Deux noms sur les cinq sont d’ores et déjà officiels : Steve Miranda, responsable de longue date des applications métiers, et Don Johnson, qui dirige l’Oracle Cloud Infrastructure.
Parmi les outsiders qui pourraient venir de l’extérieur, le nom de Bill McDermott commence à circuler. Le désormais ex-PDG de SAP a fait savoir la semaine dernière qu’il ne renouvellerait pas son contrat avec l’éditeur allemand dont il occupait la direction depuis 2014.
Sur le papier, Bill McDermott est un choix improbable, étant donné la rivalité féroce entre les deux éditeurs. Mais tout comme Mark Hurd, Bill McDermott est un commercial dans le sang, et il possède une compréhension fine d’Oracle puisqu’il en a été le principal concurrent depuis de longues années. Bill McDermott a également déjà travaillé dans un modèle de co-direction chez SAP, un modèle qui aurait les faveurs de Larry Ellison (même si, là aussi, rien ne semble définitivement tranché).
Holger MuellerConstellation Research
Si Larry Ellison choisissait un dirigeant plus orienté « produits » – comme Steve Miranda ou Don Johnson – il s’agirait d’un changement significatif de culture pour le Top Management d’Oracle. Mark Hurd s’occupait en effet des ventes, tandis que Safra Catz, une confidente de très longue date de Larry Ellison, supervise les opérations, le légal et les finances.

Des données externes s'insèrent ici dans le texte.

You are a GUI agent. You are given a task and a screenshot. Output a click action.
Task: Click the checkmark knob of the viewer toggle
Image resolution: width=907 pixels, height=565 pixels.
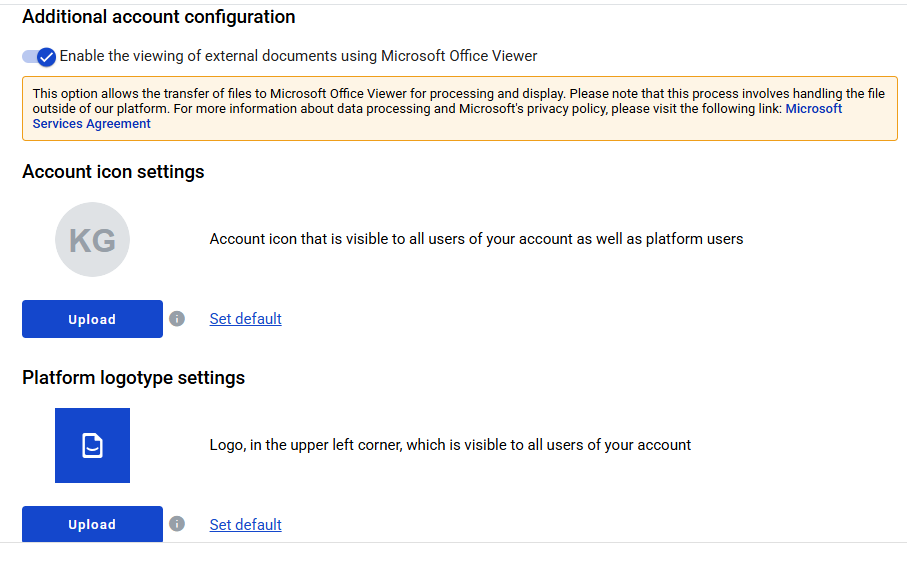(46, 57)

« Mark Hurd a toujours été un homme de chiffres et un leader avec une approche rationnelle qui s’intégrait très bien dans la culture d’Oracle », rappelle Holger Mueller, analyste chez Constellation Research. « [Ce qui va se passer] est une piqûre de rappel pour toutes les entreprises de l’importance des plans de succession internes. Car une catastrophe ou une maladie peuvent survenir à tout moment ».
Thomas Kurian, responsable du développement de produits chez Oracle depuis plusieurs années, est parti l’année dernière – après, dit-on, plusieurs désaccords avec Larry Ellison – pour devenir le CEO de Google Cloud. D’autres responsables l’ont suivi, dont Amit Zavery. Mais le vaste vivier interne de cadres techniques a pu atténuer en partie l’effet de ces départs pour Oracle. Pour Holger Mueller, « la succession du côté commercial pourrait être un peu plus délicate, car Oracle n’a pas d’autre véritable responsable mondial des ventes en poste ».
Retour de Larry Ellison, CEO unique, nomination : Oracle devra (vite) trancher
Une autre possibilité, temporaire, serait que Larry Ellison lui-même revienne aux commandes. Bien qu’âgé de 75 ans, l’inoxydable fondateur d’Oracle a assumé au pied levé les fonctions de Thomas Kurian depuis son départ. Et il est apparu on ne peut plus vif et en forme à l’OpenWorld.
Quoi qu’il en soit, « Wall Street et les plus importants clients d’Oracle voudront savoir clairement quel est le plan de succession », prévient Jean Bozman, analyste senior chez Hurwitz & Associates. « Peut-être que le conseil d’administration d’Oracle voudra que Larry revienne. Mais s’il le faisait, ce serait probablement pour une courte période, juste pour rassurer Wall Street ».
D’après elle, Oracle a plusieurs autres options à sa disposition, dont celle de faire de Safra Catz la seule et unique CEO de l’éditeur. « Elle est très professionnelle et très sobre », souligne Jean Bozman. « Elle a également un long parcours dans l’entreprise où elle s’est vue confier de nombreuses responsabilités. Il n’est pas exclu qu’elle puisse devenir la seule PDG [en tout cas] pour le court terme ».